I upvoted you because I broadly agree with you, but search is never coming back in the API. They previously outlined the cost involved and there's no way, given how minimal the value it gives more broadly, it's coming back ant time soon. It's basically an abusive vector because of the compute cost.

woodruffw

8 hours ago

Serious question: how important is `pip search` to your workflows? I don’t think I ever used it, back when PyPI still had an XMLRPC search endpoint.

(I think the biggest blocker on CLI search isn’t infrastructure, but that there’s no clear agreement on the value of CLI search without a clear scope of what that search would do. Just listing matches over the package names would be less useful than structured metadata search for example, but the latter makes a lot of assumptions about the availability of structured metadata!)

firesteelrain

8 hours ago

Funding could help, but it still requires PyPI/Warehouse to ship and operate a new public search interface that is safe at internet scale.

coldtea

8 hours ago

They operate a public package hosting interface, how is a search one any harder?

miketheman

7 hours ago

PyPI responses are cached at 99% or higher, with less infrastructure to run.

Search is an unbounded context and does not lend itself to caching very well, as every search can contain anything

bastawhiz

7 hours ago

Pypi has fewer than one million projects. The searchable content for each package is what? 300 bytes? That's a 200mb index. You don't even need fancy full text search, you could literally split the query by word and do a grep over a text file. No need for elasticsearch or anything fancy.

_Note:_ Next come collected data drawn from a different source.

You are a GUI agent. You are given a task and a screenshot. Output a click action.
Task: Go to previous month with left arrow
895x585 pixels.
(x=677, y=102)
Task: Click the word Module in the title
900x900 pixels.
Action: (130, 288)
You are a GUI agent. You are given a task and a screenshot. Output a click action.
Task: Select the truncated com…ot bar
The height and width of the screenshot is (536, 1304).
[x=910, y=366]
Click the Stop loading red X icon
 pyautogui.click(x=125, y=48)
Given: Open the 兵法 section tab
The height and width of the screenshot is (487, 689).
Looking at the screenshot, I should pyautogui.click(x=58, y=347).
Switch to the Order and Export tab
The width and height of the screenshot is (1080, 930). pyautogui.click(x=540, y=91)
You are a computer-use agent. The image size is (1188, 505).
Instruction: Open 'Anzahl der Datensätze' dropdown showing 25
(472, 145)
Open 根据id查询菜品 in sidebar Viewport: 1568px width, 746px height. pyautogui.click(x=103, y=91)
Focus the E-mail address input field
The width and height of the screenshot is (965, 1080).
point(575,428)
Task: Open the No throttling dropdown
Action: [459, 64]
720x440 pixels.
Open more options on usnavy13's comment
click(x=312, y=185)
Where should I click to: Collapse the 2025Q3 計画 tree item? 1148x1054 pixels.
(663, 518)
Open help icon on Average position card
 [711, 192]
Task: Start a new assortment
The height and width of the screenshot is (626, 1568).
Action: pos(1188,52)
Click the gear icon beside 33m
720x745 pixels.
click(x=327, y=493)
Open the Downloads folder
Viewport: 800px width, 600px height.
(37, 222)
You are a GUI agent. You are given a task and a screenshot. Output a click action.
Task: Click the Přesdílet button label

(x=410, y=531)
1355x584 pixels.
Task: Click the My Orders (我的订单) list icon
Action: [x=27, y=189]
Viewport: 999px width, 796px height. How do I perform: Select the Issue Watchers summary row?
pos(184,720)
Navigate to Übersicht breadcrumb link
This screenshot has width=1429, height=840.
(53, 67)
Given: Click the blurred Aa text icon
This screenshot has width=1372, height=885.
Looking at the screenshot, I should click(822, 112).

And anyway, hit rates are going to be pretty good. You're not taking arbitrary queries, the domain is pretty narrow. Half the queries are going to be for requests, pytorch, numpy, httpx, and the other usual suspects.

woodruffw

4 hours ago

The searchable context for a distribution on PyPI is unbounded in the general case, assuming the goal is to allow search over READMEs, distribution metadata, etc.

(Which isn’t to say I disagree with you about scale not being the main issue, just to offer some nuance. Another piece of nuance is the fact that distributions are the source of metadata but users think in terms of projects/releases.)

froh

5 hours ago

I wonder how a PyPi search index could be statically served and locally evaluated on `pip search`?

firesteelrain

4 hours ago

PyPI servers would have to be constantly rebuilding a central index and making it available for download. Seems inefficient

bastawhiz

7 hours ago

Pypi has a search interface on their public website, though?

rat9988

6 hours ago

They probably don't need it. You can start a crowdfunding campaign if you do.

zahlman

3 hours ago

> 1.92 exabytes of total data transferred

That's something like triple the amount from 2023, yes?

nodesocket

an hour ago

Is the compute and network required to service pypi all from donations or do they have any business arm that generates income?

nmstoker

7 hours ago

Great work!

Side issue: anyone else seeing that none of the links in the article work? They're all 404s.

miketheman

7 hours ago

Whoops, sorry about that. Should be fixed now. Happy New Year!

fud101

6 hours ago

This seems to suggest once the bubble pops, it will take Python down with it. The next AI winter will definitely replace Lisp with Python.

talideon

5 hours ago

Appropriate username!